In the year 1968–1969, Professor Mary Cartwright was a visiting member of the Division of Applied Mathematics at Brown University. This was a year of turmoil at Brown—particularly curricular turmoil—and in the course of one of our division meetings Miss Cartwright remarked that when she was a student all mathematics majors were required to know a proof of the nine-point circle theorem. Since the nine-point circle now has a distinct flavor of beautiful irrelevance, Miss Cartwright seemed to be telling us that we should not be too dogmatic as to what constitutes a proper mathematics curriculum. Fashion is spinach even in mathematics, and time often works to “nine-point circle-ize” many of our most relevant and sophisticated topics that are now insisted upon.
At the time, I was giving a course in Numerical Analysis entitled “Iteration Theory in Banach Spaces”, using notes of L. B. Rall, and I saw that it would be possible—and not too far-fetched—to present several lectures which would trace an unlikely path from the nine-point circle to iteration.

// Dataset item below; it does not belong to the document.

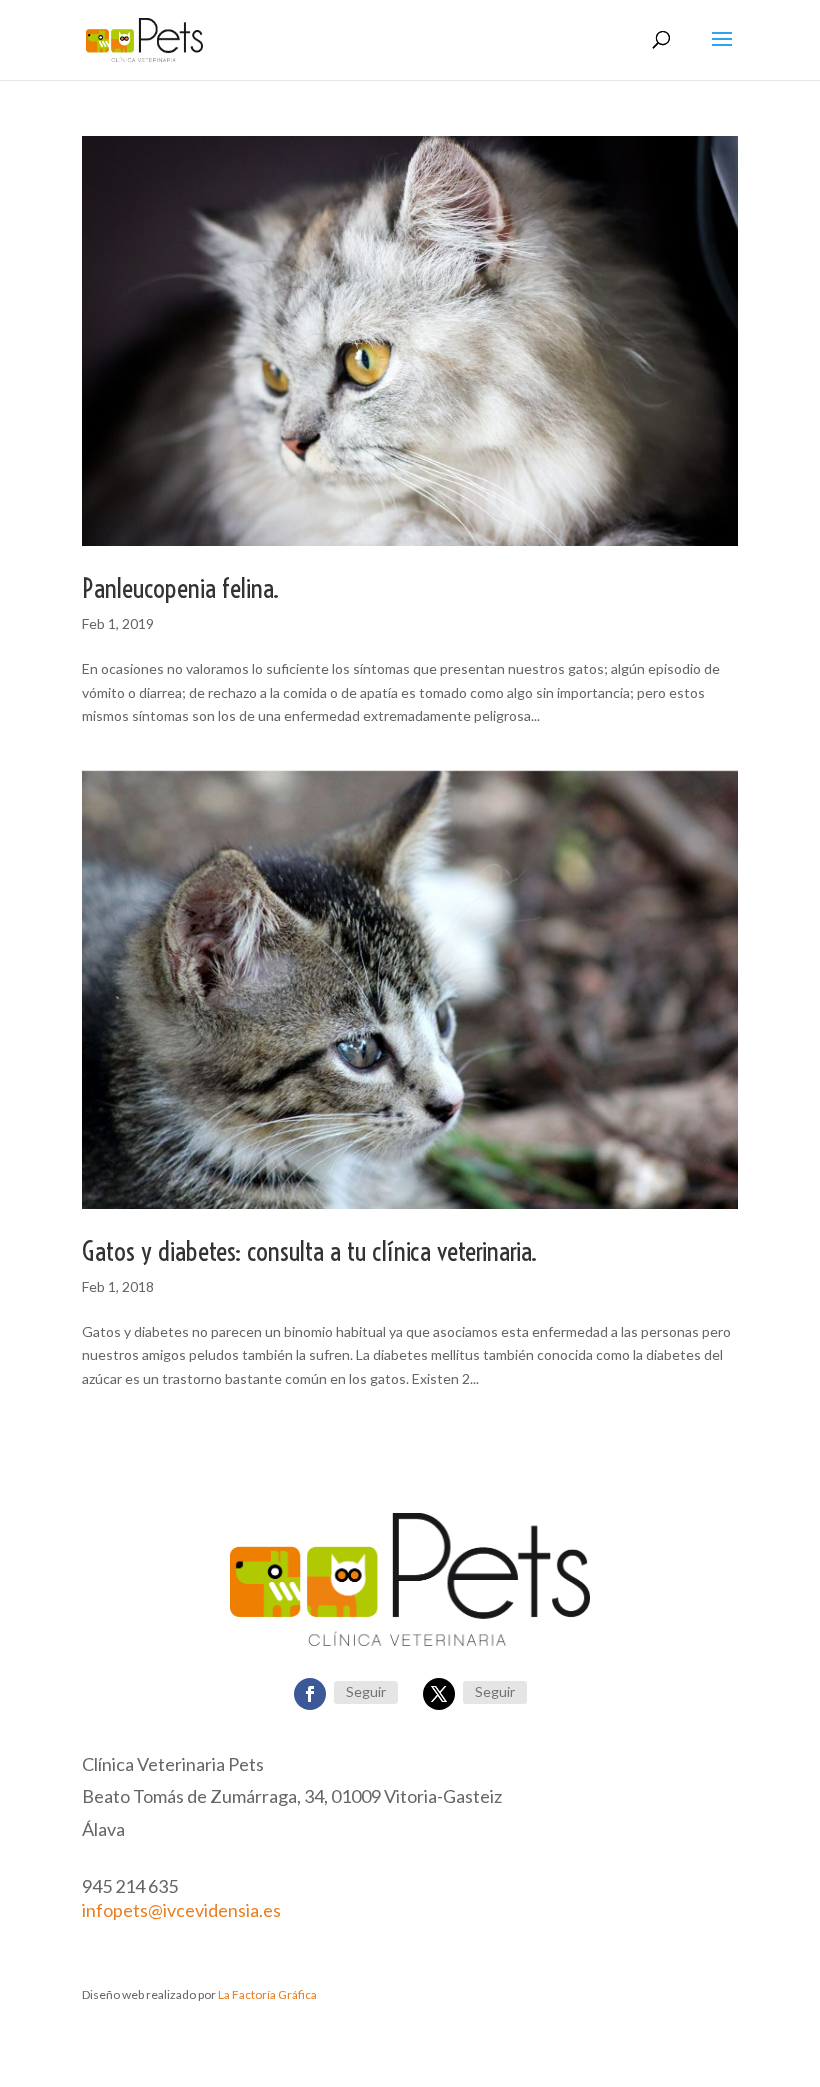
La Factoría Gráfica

This essay presents such a path. The connecting link is the use of conjugate coordinates and the Schwarz reflection function. The path has been faired, as draftsmen say, to pass in a wide arc near a number of allied topics in complex variable theory that have interested me.
In Chapter Two conjugate coordinates are introduced. In Chapter Three elementary notions of plane analytic geometry are expressed in terms of conjugate coordinates.